[Collected data]
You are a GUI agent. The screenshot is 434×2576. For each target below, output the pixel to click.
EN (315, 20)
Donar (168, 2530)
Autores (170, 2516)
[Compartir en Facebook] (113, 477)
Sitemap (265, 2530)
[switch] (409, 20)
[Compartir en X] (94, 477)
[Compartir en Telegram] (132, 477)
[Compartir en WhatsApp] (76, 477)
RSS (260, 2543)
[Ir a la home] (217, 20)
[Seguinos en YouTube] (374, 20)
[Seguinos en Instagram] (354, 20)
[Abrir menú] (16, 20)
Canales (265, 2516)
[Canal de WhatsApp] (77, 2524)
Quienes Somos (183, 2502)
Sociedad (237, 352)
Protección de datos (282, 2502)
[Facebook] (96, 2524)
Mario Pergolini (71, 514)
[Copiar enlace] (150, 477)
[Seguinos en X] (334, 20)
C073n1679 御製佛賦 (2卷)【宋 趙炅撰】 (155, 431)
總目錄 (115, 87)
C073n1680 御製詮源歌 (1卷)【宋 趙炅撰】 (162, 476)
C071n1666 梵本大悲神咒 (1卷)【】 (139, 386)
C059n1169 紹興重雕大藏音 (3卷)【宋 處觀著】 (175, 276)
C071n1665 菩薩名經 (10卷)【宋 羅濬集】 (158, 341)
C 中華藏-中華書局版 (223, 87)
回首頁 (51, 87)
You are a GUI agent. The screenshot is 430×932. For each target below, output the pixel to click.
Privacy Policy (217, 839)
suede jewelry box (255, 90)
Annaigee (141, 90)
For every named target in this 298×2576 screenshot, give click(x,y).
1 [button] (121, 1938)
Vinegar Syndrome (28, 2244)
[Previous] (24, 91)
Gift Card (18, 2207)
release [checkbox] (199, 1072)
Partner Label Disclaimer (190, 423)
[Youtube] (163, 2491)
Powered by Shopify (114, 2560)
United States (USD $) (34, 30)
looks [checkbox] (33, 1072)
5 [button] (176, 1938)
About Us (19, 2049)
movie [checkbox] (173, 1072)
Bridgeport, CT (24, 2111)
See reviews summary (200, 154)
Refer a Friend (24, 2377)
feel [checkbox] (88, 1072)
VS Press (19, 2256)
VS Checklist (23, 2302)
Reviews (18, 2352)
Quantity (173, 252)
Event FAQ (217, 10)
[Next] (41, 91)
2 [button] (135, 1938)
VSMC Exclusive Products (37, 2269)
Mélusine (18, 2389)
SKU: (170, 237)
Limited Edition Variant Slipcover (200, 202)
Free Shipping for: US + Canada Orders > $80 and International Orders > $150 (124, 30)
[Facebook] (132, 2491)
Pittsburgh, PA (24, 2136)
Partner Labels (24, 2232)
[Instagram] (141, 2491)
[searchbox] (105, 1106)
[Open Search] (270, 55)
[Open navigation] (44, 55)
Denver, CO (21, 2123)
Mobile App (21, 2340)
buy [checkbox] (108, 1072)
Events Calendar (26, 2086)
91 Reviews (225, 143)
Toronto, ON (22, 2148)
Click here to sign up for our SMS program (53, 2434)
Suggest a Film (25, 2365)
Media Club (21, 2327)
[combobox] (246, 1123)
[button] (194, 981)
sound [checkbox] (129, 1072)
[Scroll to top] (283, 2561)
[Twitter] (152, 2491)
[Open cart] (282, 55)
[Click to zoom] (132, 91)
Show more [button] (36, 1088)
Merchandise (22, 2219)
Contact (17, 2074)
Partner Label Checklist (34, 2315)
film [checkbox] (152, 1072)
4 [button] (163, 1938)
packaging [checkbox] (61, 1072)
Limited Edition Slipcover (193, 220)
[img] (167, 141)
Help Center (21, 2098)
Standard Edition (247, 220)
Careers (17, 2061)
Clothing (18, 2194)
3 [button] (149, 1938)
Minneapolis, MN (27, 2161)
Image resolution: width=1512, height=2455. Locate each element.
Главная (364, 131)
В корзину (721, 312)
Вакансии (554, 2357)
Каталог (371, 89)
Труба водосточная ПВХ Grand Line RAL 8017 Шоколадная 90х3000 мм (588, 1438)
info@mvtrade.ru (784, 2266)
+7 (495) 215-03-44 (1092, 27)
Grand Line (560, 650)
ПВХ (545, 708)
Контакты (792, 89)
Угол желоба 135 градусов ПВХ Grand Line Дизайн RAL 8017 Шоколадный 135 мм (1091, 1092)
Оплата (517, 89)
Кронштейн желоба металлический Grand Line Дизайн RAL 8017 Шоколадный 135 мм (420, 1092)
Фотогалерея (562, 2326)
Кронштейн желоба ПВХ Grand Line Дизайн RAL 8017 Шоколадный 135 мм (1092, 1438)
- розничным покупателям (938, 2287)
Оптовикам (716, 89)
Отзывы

▸ **Problem description**
Output each record above exactly, omitting nothing.

▸ **Answer section**
You are a GUI agent. The screenshot is 434×2576. For each target below, output the pixel to click.
EN (315, 20)
Donar (168, 2530)
Autores (170, 2516)
[Compartir en Facebook] (113, 477)
Sitemap (265, 2530)
[switch] (409, 20)
[Compartir en X] (94, 477)
[Compartir en Telegram] (132, 477)
[Compartir en WhatsApp] (76, 477)
RSS (260, 2543)
[Ir a la home] (217, 20)
[Seguinos en YouTube] (374, 20)
[Seguinos en Instagram] (354, 20)
[Abrir menú] (16, 20)
Canales (265, 2516)
[Canal de WhatsApp] (77, 2524)
Quienes Somos (183, 2502)
Sociedad (237, 352)
Protección de datos (282, 2502)
[Facebook] (96, 2524)
Mario Pergolini (71, 514)
[Copiar enlace] (150, 477)
[Seguinos en X] (334, 20)
C073n1679 御製佛賦 (2卷)【宋 趙炅撰】 (155, 431)
總目錄 (115, 87)
C073n1680 御製詮源歌 (1卷)【宋 趙炅撰】 (162, 476)
C071n1666 梵本大悲神咒 (1卷)【】 (139, 386)
C059n1169 紹興重雕大藏音 (3卷)【宋 處觀著】 (175, 276)
C071n1665 菩薩名經 (10卷)【宋 羅濬集】 (158, 341)
C 中華藏-中華書局版 (223, 87)
回首頁 (51, 87)
You are a GUI agent. The screenshot is 430×932. For each target below, output the pixel to click.
Privacy Policy (217, 839)
suede jewelry box (255, 90)
Annaigee (141, 90)
For every named target in this 298×2576 screenshot, give click(x,y).
1 [button] (121, 1938)
Vinegar Syndrome (28, 2244)
[Previous] (24, 91)
Gift Card (18, 2207)
release [checkbox] (199, 1072)
Partner Label Disclaimer (190, 423)
[Youtube] (163, 2491)
Powered by Shopify (114, 2560)
United States (USD $) (34, 30)
looks [checkbox] (33, 1072)
5 [button] (176, 1938)
About Us (19, 2049)
movie [checkbox] (173, 1072)
Bridgeport, CT (24, 2111)
See reviews summary (200, 154)
Refer a Friend (24, 2377)
feel [checkbox] (88, 1072)
VS Press (19, 2256)
VS Checklist (23, 2302)
Reviews (18, 2352)
Quantity (173, 252)
Event FAQ (217, 10)
[Next] (41, 91)
2 [button] (135, 1938)
VSMC Exclusive Products (37, 2269)
Mélusine (18, 2389)
SKU: (170, 237)
Limited Edition Variant Slipcover (200, 202)
Free Shipping for: US + Canada Orders > $80 and International Orders > $150 (124, 30)
[Facebook] (132, 2491)
Pittsburgh, PA (24, 2136)
Partner Labels (24, 2232)
[Instagram] (141, 2491)
[searchbox] (105, 1106)
[Open Search] (270, 55)
[Open navigation] (44, 55)
Denver, CO (21, 2123)
Mobile App (21, 2340)
buy [checkbox] (108, 1072)
Events Calendar (26, 2086)
91 Reviews (225, 143)
Toronto, ON (22, 2148)
Click here to sign up for our SMS program (53, 2434)
Suggest a Film (25, 2365)
Media Club (21, 2327)
[combobox] (246, 1123)
[button] (194, 981)
sound [checkbox] (129, 1072)
[Scroll to top] (283, 2561)
[Twitter] (152, 2491)
[Open cart] (282, 55)
[Click to zoom] (132, 91)
Show more [button] (36, 1088)
Merchandise (22, 2219)
Contact (17, 2074)
Partner Label Checklist (34, 2315)
film [checkbox] (152, 1072)
4 [button] (163, 1938)
packaging [checkbox] (61, 1072)
Limited Edition Slipcover (193, 220)
[img] (167, 141)
Help Center (21, 2098)
Standard Edition (247, 220)
Careers (17, 2061)
Clothing (18, 2194)
3 [button] (149, 1938)
Minneapolis, MN (27, 2161)
Image resolution: width=1512, height=2455. Locate each element.
Главная (364, 131)
В корзину (721, 312)
Вакансии (554, 2357)
Каталог (371, 89)
Труба водосточная ПВХ Grand Line RAL 8017 Шоколадная 90х3000 мм (588, 1438)
info@mvtrade.ru (784, 2266)
+7 (495) 215-03-44 (1092, 27)
Grand Line (560, 650)
ПВХ (545, 708)
Контакты (792, 89)
Угол желоба 135 градусов ПВХ Grand Line Дизайн RAL 8017 Шоколадный 135 мм (1091, 1092)
Оплата (517, 89)
Кронштейн желоба металлический Grand Line Дизайн RAL 8017 Шоколадный 135 мм (420, 1092)
Фотогалерея (562, 2326)
Кронштейн желоба ПВХ Grand Line Дизайн RAL 8017 Шоколадный 135 мм (1092, 1438)
- розничным покупателям (938, 2287)
Оптовикам (716, 89)
Отзывы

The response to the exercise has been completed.